WORK INSTRUCTION ▸ Your task is to give the number of lines in the listing that include "Viewport", and nothing else.

MATERIAL SHOWN ▸
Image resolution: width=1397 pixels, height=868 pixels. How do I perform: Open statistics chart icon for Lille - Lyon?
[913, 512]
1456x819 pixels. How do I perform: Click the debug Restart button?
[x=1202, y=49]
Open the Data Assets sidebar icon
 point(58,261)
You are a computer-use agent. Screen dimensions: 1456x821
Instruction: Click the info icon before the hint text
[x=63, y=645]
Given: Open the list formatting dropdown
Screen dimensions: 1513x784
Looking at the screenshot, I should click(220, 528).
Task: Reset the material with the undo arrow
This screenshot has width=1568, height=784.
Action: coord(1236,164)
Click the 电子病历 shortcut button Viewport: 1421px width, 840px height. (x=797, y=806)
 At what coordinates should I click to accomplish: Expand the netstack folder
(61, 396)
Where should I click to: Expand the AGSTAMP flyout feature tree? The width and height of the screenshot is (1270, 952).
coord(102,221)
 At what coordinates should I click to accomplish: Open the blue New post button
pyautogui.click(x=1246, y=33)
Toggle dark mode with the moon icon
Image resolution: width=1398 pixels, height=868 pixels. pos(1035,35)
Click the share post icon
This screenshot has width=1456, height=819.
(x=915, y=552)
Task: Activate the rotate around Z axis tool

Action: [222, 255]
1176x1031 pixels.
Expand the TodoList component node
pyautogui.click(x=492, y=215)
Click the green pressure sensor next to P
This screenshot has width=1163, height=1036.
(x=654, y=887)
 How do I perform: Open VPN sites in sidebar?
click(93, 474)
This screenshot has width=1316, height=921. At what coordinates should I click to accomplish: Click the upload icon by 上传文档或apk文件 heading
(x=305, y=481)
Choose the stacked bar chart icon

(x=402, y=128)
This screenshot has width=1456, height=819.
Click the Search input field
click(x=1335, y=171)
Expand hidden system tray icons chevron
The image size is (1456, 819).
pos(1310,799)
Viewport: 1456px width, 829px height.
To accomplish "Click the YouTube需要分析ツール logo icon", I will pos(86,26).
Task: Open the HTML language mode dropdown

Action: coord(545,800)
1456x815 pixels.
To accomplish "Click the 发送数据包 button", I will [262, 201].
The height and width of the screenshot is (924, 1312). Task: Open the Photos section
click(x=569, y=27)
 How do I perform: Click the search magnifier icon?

ANSWER TO THE EXERCISE ▸ 2